* _What you have to do_
Stop after the line that contains "Task: Click the Fit All In icon"; until then, restate each line of the entries word for word from the very first.

(Beginning of Records shown)

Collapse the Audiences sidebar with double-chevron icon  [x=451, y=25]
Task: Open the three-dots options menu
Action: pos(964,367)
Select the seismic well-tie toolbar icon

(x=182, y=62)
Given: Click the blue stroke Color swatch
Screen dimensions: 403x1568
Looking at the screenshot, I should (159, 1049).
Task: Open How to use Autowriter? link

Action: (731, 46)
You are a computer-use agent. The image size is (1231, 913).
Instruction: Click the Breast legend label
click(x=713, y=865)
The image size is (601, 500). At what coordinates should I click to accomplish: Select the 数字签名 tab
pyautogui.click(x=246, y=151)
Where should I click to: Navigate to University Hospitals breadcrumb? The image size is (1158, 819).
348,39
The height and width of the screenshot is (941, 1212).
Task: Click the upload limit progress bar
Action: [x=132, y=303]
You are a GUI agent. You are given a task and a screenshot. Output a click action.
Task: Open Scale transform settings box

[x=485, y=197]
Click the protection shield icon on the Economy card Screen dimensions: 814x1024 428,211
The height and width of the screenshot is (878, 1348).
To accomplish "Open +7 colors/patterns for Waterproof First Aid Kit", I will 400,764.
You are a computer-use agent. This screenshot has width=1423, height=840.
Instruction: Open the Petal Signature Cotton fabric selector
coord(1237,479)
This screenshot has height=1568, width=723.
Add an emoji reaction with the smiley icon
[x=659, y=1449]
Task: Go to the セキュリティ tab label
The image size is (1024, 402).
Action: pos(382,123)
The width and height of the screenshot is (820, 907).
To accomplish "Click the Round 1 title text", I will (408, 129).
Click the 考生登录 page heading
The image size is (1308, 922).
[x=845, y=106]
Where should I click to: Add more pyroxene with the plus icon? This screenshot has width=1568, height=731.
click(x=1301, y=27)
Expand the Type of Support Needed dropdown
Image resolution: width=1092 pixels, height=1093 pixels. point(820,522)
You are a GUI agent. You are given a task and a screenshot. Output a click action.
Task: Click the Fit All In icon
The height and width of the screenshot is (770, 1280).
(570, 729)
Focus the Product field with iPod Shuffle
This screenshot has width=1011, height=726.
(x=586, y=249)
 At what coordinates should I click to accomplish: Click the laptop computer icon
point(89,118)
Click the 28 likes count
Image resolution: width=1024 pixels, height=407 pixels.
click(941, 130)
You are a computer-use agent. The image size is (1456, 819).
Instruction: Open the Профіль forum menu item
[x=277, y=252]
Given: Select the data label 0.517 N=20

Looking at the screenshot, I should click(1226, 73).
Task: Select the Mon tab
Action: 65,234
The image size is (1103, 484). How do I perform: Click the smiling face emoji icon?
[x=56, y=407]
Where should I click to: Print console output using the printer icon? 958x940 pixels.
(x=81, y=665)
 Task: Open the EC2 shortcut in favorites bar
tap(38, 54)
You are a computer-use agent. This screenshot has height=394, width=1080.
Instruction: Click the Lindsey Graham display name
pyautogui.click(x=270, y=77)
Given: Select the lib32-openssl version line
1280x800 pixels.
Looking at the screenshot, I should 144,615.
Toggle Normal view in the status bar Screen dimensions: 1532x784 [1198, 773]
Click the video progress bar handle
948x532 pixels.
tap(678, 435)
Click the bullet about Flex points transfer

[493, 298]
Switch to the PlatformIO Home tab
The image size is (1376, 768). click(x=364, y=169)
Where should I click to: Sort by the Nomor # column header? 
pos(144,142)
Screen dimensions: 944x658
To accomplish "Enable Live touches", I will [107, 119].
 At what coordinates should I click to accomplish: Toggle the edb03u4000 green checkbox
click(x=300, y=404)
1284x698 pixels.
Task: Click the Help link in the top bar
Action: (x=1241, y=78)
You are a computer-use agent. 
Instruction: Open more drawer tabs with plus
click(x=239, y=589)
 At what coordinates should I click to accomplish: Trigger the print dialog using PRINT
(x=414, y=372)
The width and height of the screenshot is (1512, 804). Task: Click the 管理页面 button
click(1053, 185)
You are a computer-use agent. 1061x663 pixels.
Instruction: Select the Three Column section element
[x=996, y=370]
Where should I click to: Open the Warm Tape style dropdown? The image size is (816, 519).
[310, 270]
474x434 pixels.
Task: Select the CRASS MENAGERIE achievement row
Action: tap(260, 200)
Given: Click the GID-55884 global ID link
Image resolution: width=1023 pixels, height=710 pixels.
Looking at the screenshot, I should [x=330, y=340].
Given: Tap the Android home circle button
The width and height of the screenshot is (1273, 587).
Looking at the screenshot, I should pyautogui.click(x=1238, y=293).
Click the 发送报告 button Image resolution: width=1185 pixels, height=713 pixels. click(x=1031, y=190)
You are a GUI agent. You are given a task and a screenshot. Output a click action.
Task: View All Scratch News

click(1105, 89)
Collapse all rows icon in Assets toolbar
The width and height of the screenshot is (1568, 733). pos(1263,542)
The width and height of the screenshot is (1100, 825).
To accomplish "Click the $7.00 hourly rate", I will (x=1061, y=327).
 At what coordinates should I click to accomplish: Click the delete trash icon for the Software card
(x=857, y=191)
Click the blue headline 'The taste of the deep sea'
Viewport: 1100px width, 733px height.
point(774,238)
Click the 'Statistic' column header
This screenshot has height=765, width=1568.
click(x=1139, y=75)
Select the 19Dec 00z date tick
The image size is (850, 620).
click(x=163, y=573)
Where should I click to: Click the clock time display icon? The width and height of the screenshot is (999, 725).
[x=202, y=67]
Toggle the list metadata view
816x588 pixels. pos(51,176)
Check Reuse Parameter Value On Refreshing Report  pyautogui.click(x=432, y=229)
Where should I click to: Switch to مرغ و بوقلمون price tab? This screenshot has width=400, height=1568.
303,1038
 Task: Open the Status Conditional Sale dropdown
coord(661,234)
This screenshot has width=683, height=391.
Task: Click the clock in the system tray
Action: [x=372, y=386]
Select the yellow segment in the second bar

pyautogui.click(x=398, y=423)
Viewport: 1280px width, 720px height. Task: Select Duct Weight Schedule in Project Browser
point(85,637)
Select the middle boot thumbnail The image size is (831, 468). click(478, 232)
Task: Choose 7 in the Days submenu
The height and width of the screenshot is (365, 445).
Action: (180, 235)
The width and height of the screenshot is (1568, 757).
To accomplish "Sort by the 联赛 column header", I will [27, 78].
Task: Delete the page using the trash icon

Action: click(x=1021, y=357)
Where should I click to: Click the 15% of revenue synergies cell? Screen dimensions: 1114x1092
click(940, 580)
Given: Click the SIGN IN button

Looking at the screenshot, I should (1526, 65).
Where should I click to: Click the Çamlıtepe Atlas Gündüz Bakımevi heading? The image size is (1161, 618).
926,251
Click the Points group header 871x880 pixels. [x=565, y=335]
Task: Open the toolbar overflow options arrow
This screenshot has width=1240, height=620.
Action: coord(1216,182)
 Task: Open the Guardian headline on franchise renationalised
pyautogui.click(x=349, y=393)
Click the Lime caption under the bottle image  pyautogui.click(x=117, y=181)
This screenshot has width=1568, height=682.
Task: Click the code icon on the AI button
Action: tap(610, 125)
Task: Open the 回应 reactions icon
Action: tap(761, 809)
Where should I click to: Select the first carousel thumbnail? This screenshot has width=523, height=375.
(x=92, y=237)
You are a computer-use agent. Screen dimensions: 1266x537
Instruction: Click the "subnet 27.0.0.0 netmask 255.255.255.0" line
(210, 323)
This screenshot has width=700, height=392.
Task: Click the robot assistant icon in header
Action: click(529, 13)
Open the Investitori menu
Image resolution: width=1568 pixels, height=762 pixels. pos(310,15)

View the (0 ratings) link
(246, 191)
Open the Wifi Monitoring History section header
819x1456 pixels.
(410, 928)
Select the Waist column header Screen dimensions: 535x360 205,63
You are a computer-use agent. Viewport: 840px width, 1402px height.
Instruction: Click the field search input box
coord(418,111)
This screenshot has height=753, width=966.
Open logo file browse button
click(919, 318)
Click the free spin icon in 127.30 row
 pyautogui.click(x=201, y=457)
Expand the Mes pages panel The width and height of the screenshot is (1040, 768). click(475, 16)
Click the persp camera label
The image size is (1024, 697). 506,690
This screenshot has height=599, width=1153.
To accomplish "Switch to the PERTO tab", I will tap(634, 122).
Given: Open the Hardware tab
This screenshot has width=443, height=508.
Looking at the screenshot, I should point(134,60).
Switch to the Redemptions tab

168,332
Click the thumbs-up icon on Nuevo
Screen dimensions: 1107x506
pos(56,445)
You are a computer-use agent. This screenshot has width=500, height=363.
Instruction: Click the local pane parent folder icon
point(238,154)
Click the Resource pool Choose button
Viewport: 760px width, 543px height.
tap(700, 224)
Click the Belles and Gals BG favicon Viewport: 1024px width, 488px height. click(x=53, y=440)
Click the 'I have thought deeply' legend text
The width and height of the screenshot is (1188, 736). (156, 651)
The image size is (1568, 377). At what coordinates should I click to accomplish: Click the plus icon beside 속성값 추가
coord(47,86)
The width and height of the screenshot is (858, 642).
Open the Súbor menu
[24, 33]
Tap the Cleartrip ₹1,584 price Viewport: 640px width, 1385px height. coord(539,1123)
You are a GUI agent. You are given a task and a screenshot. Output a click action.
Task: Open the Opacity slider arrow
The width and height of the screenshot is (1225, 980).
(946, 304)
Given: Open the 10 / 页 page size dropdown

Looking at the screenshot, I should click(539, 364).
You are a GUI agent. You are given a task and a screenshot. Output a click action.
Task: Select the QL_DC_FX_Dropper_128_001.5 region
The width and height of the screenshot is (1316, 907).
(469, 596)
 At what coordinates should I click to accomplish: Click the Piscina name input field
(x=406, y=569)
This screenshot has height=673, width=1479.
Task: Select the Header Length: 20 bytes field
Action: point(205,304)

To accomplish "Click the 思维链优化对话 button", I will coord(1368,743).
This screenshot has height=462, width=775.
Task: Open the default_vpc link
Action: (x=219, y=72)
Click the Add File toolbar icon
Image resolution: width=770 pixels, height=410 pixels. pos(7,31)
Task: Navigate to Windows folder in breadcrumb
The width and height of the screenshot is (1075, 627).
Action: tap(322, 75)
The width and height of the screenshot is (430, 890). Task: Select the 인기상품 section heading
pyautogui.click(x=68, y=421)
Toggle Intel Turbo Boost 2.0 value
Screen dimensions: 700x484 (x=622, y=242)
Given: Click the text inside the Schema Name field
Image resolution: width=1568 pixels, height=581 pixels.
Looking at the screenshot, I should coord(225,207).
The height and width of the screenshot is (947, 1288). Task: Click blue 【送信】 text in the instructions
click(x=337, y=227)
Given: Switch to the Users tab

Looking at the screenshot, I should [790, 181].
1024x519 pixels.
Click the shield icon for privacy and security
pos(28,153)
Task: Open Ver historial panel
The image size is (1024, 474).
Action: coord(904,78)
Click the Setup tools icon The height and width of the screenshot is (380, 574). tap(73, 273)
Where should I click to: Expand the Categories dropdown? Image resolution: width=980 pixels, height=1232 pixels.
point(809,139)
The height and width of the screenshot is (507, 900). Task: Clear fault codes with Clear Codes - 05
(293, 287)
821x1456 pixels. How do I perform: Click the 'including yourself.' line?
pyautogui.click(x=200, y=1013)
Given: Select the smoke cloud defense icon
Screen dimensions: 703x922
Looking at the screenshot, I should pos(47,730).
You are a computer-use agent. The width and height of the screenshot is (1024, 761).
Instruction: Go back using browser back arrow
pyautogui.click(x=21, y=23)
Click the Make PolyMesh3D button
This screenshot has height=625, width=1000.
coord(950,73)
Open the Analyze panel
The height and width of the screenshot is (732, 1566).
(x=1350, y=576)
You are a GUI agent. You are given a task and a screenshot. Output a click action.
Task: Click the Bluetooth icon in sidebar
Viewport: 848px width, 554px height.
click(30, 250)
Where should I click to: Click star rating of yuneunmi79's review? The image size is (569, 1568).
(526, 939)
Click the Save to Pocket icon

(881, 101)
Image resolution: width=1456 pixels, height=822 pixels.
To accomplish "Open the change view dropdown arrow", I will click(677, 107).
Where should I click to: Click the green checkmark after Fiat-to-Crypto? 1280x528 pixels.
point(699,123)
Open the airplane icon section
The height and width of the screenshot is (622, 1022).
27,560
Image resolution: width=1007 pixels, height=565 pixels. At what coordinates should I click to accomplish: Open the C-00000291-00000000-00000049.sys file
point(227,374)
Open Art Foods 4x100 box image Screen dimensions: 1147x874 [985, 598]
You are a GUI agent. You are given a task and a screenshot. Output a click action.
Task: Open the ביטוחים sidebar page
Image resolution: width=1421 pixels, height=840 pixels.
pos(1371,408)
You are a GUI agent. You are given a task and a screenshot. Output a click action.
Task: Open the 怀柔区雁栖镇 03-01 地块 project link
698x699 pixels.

(End of Records shown)

* _Your solution_
Collapse the Audiences sidebar with double-chevron icon  [x=451, y=25]
Task: Open the three-dots options menu
Action: pos(964,367)
Select the seismic well-tie toolbar icon

(x=182, y=62)
Given: Click the blue stroke Color swatch
Screen dimensions: 403x1568
Looking at the screenshot, I should (159, 1049).
Task: Open How to use Autowriter? link

Action: (731, 46)
You are a computer-use agent. The image size is (1231, 913).
Instruction: Click the Breast legend label
click(x=713, y=865)
The image size is (601, 500). At what coordinates should I click to accomplish: Select the 数字签名 tab
pyautogui.click(x=246, y=151)
Where should I click to: Navigate to University Hospitals breadcrumb? The image size is (1158, 819).
348,39
The height and width of the screenshot is (941, 1212).
Task: Click the upload limit progress bar
Action: [x=132, y=303]
You are a GUI agent. You are given a task and a screenshot. Output a click action.
Task: Open Scale transform settings box

[x=485, y=197]
Click the protection shield icon on the Economy card Screen dimensions: 814x1024 428,211
The height and width of the screenshot is (878, 1348).
To accomplish "Open +7 colors/patterns for Waterproof First Aid Kit", I will 400,764.
You are a computer-use agent. This screenshot has width=1423, height=840.
Instruction: Open the Petal Signature Cotton fabric selector
coord(1237,479)
This screenshot has height=1568, width=723.
Add an emoji reaction with the smiley icon
[x=659, y=1449]
Task: Go to the セキュリティ tab label
The image size is (1024, 402).
Action: pos(382,123)
The width and height of the screenshot is (820, 907).
To accomplish "Click the Round 1 title text", I will (408, 129).
Click the 考生登录 page heading
The image size is (1308, 922).
[x=845, y=106]
Where should I click to: Add more pyroxene with the plus icon? This screenshot has width=1568, height=731.
click(x=1301, y=27)
Expand the Type of Support Needed dropdown
Image resolution: width=1092 pixels, height=1093 pixels. point(820,522)
You are a GUI agent. You are given a task and a screenshot. Output a click action.
Task: Click the Fit All In icon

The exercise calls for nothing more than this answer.